The trust has already pared expenditure to the bone but ways of increasing income are limited.
Admission fees, catering, or a shop are all banned by English Heritage, which pays a fixed amount toward running costs.
Their biggest outgoing is for their three full-time staff — and they are bolstered by a whole team of volunteers who do it for love, with interest their only payment.
There’s a pool of people who turn up to sort and to catalogue, clean and wrap and photograph — and it is in digital photography which the museum’s fundraising shortfall may lie.
One of the little rooms tucked away is stacked full of Ruskin display cases and in those cases are charmingly worked oils, watercolours and drawings and photographs taken all over the Island.
Pull out a drawer or open any door and a gem leaps out, like the rarity of a picture of Godshill Church spire broken in two by a lightning bolt. The date? January 14, 1904.
All in all a potential goldmine, if exploited in the right limited edition, online sort of way.
The higgledy-piggledy collection of rooms, corridors and the old disused castle kitchen and basement, the vaulted room, where the trust board meets, and even the two-day-a-week curator’s office holds an ever growing collection, which the trustees have to increasingly limit.
There’s coins and medals, the Anglo-Saxon rubbing shoulders with Victorian stuff and a battery of immaculate dress uniforms, old fixtures and fittings, furniture, Island reference books — including the Parsloe Collection — records and social history.
There’s the original Blue Jenny who occupied the arbour of the school for girls in Newport’s Crocker Street, ornate toilets, a mechanical bell-ringing machine, wrapped in plastic, lawn mowers, Hoovers, typewriters, early computers and the biggest pestle missing its mortar you will ever see.
There’s things you wouldn’t immediately recognise, things you probably never will and there’s things with personal history attached, which is beyond value.
There’s the table, missing its middle leaf presented by Lt Col G. F. Perkins, DSO, of the 2nd Battalion Hampshire Regiment, at Parkhurst in 1933.
The museum board sits around that piece of history, perched on 1970s plastic chairs, in the cold.
Take, if you will, local character and lifelong Carisbrooke resident Harwina Gwen Ethel Hayter, who is sadly no longer with us.
Harwina gave the museum her grandfather’s christening gown, preserving her own little chunk of family history by placing it in the museum’s safe hands.
Museum trustees’ chairman Judi Griffin took reception guests on guided tours of the public and private parts of the museum.
"People were absolutely staggered by the material we have got and every time we have a trustees meeting we consider more items like that given by Harwina Hayter," she says.
You can tell curator Dr Mike Bishop — who retired early from the IW Council — remains a frustrated man but in a different way to when he was confined by the council.
He wants more people to see what his museum has got and local people, too.

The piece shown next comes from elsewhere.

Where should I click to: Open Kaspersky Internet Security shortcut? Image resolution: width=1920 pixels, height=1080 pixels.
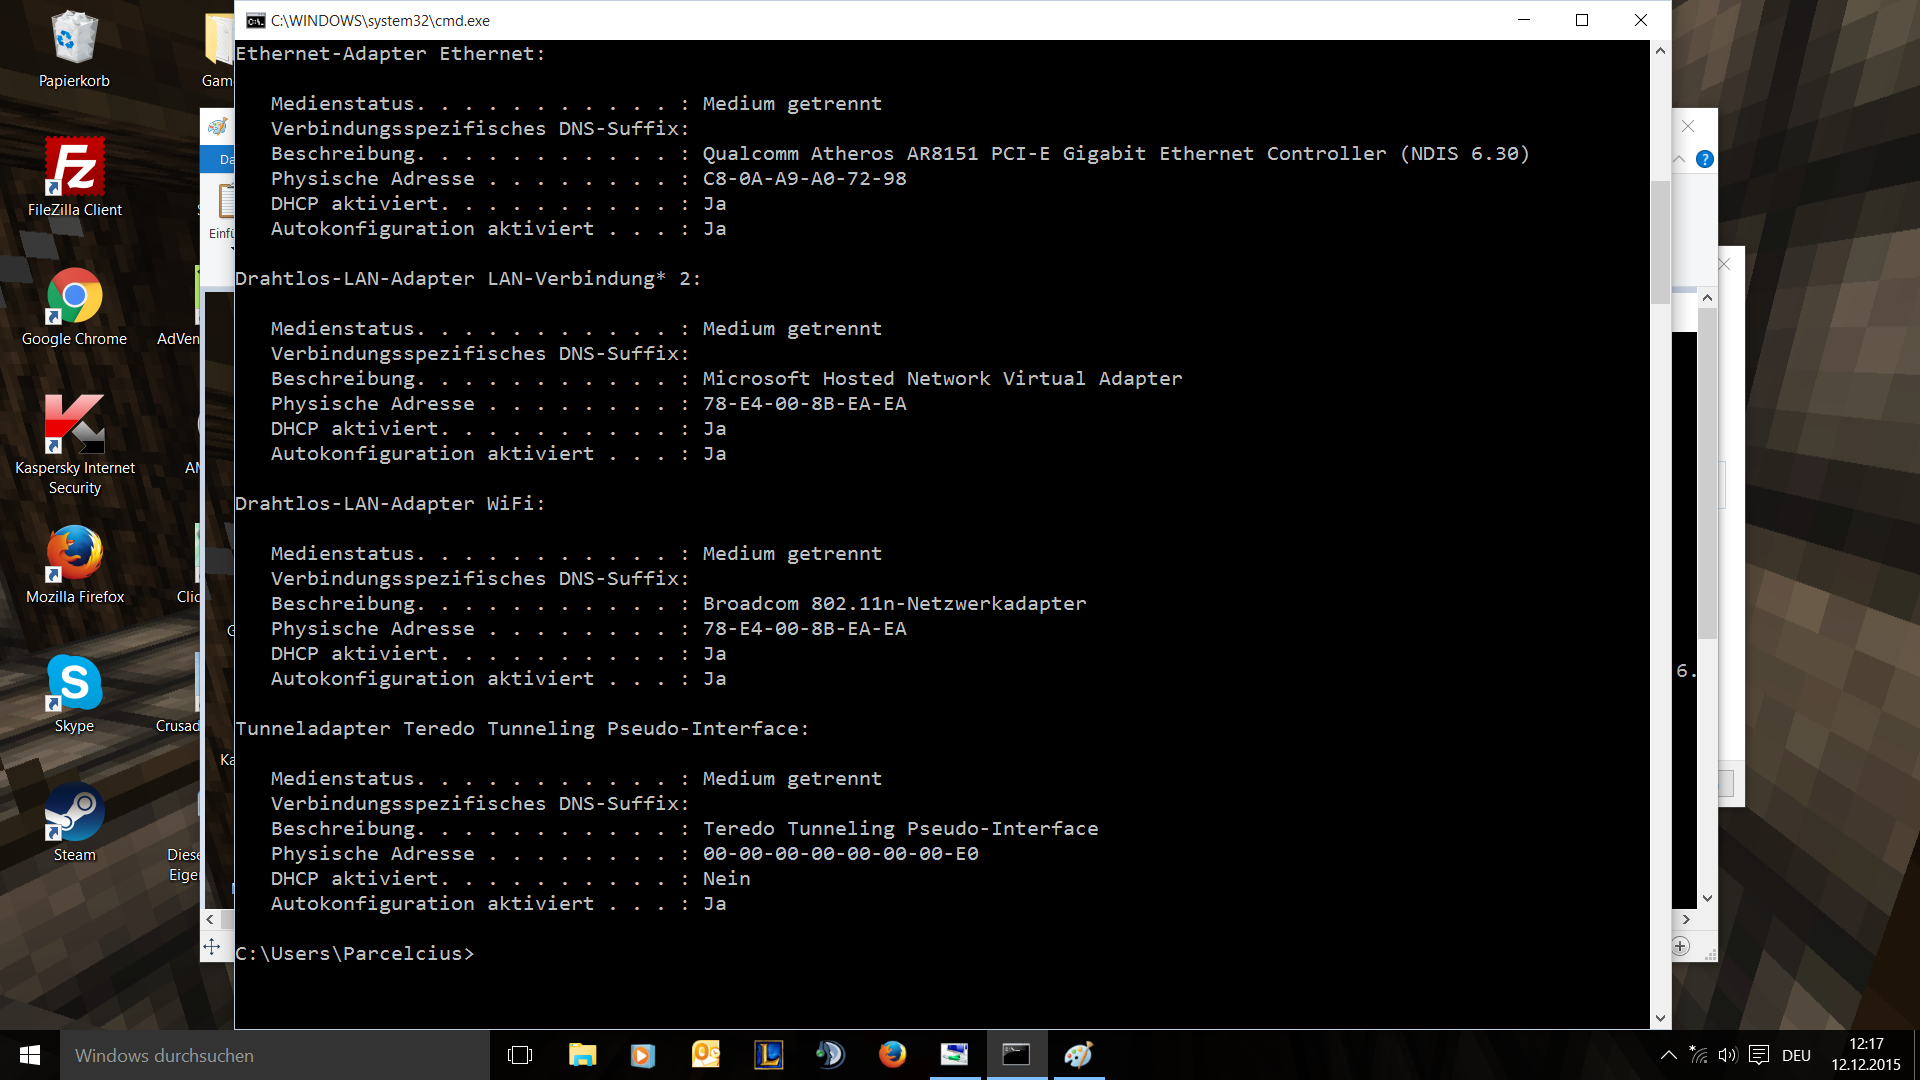pos(75,424)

He says the vast majority of people who traipse the worn carpet through his doors originate from the mainland.
Mike’s pretty pleased that despite the Steptoe’s yard nature of a limited amount of some of the collection, at least the museum knows what it’s got, that cataloguing and photographic archiving is pretty much up-to-date.
"With the help of people joining our friends, becoming a vice-patron, a subscriber, making a donation or leaving a legacy we hope more of the Island’s heritage can be seen in and outside the castle and that the collections can be properly conserved and maintained," he said.
"We have got so much of such value here and we really do want people to be able to see it."
Judi adds: "The castle is a rich jewel in this country’s historical crown and the museum is a very important part of that. It richly deserves support."